Thursday, September 25, 2014

Skylark - Review

Its rare for a modern author to jump immediately onto my best authors list. Meagan Spooner did just that with her (and Amie Kaufman's) These Broken Stars, so I was very interested in reading her debut novel Skylark. It's been out on the market a while, with the third book in the trilogy just being released earlier this year. Even so, I thought I'd toss in my two cents.

While I didn't devour Skylark in a day like Meagan's other book, it is a good read. For those who think that Brian Sanderson and some of the other new masters of fantasy are the be-all and end-all of world building, they haven't read Meagan's work. The world of Skylark is first and foremost incredibly creative. I've read a lot of fantasy and don't know of anything quite like the rich, horrific and beautiful landscape containing her story. It combines magic, clockwork technology and distopia. Secondly, it is believable in a way that I do not find of the new "masters'" works. Her characters are rich and well fleshed out and leave you wanting to know more about them rather than seeking desperate resolution to some cliffhanger ending.

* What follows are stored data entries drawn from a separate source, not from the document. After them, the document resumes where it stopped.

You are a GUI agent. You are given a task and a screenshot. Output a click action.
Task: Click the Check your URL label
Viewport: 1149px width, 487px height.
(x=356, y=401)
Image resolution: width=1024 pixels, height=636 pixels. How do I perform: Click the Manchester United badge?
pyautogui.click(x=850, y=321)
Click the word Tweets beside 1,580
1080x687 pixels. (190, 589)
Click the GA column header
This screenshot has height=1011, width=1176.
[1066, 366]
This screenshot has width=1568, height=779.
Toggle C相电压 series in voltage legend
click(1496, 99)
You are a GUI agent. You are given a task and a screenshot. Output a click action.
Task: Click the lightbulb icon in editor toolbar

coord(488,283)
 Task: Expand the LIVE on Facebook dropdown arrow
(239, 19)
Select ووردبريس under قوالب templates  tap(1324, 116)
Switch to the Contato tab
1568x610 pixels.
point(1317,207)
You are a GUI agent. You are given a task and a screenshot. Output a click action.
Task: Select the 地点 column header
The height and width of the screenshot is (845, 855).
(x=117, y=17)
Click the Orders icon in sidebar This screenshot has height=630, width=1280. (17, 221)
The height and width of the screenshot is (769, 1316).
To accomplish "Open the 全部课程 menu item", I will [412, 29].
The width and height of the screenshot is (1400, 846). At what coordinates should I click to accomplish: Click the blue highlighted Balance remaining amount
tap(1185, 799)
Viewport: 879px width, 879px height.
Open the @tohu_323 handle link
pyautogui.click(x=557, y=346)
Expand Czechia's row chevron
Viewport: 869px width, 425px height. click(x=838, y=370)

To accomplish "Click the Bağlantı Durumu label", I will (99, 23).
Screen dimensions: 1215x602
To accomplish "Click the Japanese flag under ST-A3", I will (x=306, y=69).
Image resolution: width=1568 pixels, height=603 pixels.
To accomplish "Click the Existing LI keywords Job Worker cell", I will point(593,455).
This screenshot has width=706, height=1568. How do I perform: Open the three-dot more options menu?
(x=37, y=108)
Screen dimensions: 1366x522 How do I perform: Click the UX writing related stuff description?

Like These Broken Stars, Skylark doesn't follow the tropes of any one genre. There's a lot of fantasy to it, some distopian, survival-horror, and naturally, romance which is nice because you don't always know what to expect, so when the rare trope does pop up you're more pleasantly surprised rather than exasperated.

The one issue I had with the book was its pacing. The beginning was a bit of a stagger step of action for me, starting and stopping in a manner that made it hard to really get into. Once things got moving though, they moved along at a brutal clip that kept me turning pages until part 2, where a long journey slowed things down.  Please, don't misunderstand, it's still interesting stuff, the plot just isn't advancing very quickly. For some readers, this middle slump will quickly become tedious.As a reward for soldiering through the journey (and paying attention) Meagan has written some great twists, which make the book a really fun read.

Skylark is a book for young adults. It has some grim torture-esque scenes, and a few parts with bloody violence, though nothing I thought particularly graphic and some mention of nudity--again nothing graphic. With beautiful language, an interesting world, and great characters this is definitely a book to pick up if you're looking for something original for your brain and imagination to digest.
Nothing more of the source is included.